What is missing is all of the rubber tubing that connects the different components in the traditional liquid cooling system. By eliminating the rubber tubing, and all of the connection joints with the different components, the risk of leakage has been drastically reduced. The only possible sources for leakage now are the top and bottom of the radiator device, which interface with the fan and CPU respectively. These two junction points are more easily sealing with the use of standard O-Rings.

The Sunon Waturbo system works as follows:

The exterior fan (item 4) drives the interior pump (item 1) which circulates the cooling water inside the sealed liquid reserve tank (item 5). This circulating water allows the heat exchanger (item 2) at the bottom of the reserve tank to efficiently remove the heat from the CPU. The corresponding temperature increase of the cooling water is dissipated to the outside through the radiator fins (item 3).
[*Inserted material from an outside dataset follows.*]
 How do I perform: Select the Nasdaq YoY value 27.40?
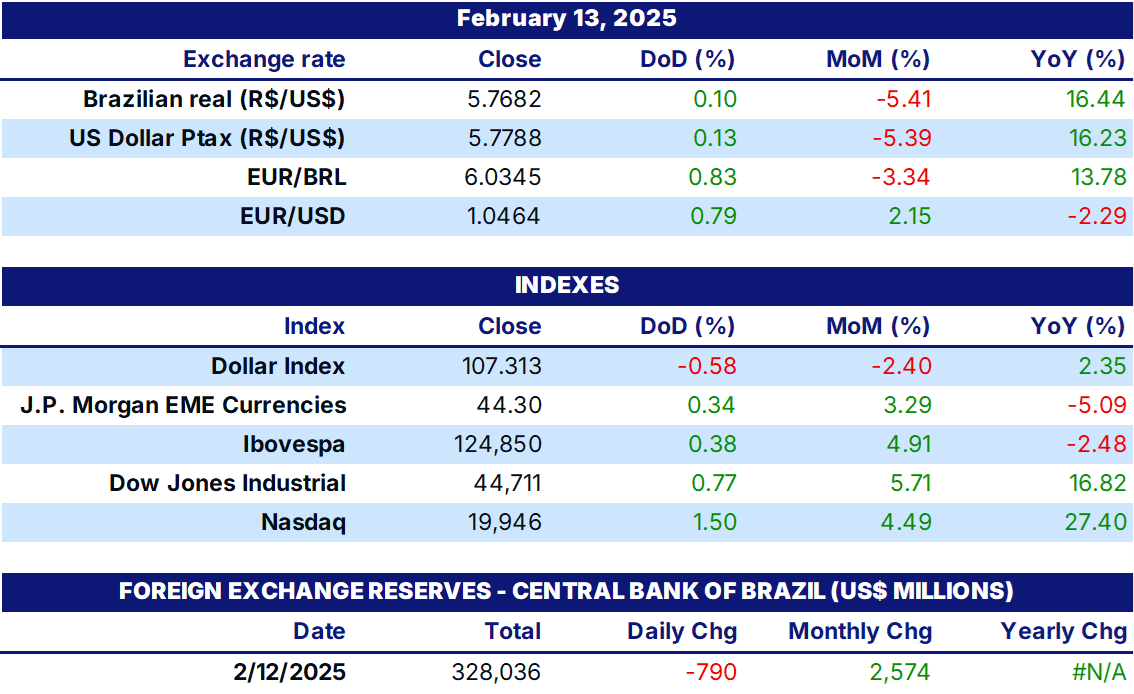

The fact that the Sunon Waturbo system uses the fan motor to drive the liquid pump is significant. This dual-action of the fan motor eliminates the need for a separate motor to drive the pump, as is used with the traditional liquid cooling system. On the Sunon Waturbo, the driving torque of the fan impeller is transmitted to the liquid pump through a magnetic coupling. This means that no pump motor or other electronic parts are required in the cooling water. All of this results in a lower risk and lower costs of the Sunon Waturbo system, when compared to the traditional liquid cooling system.

In a conventional air cooling system, the distance between the heat source (CPU) and the heat dissipater (radiator fin) is critical. In practice, a fin that is located at a further distance from the CPU heat source will have a lower fin temperature, resulting in a less efficient thermal system design.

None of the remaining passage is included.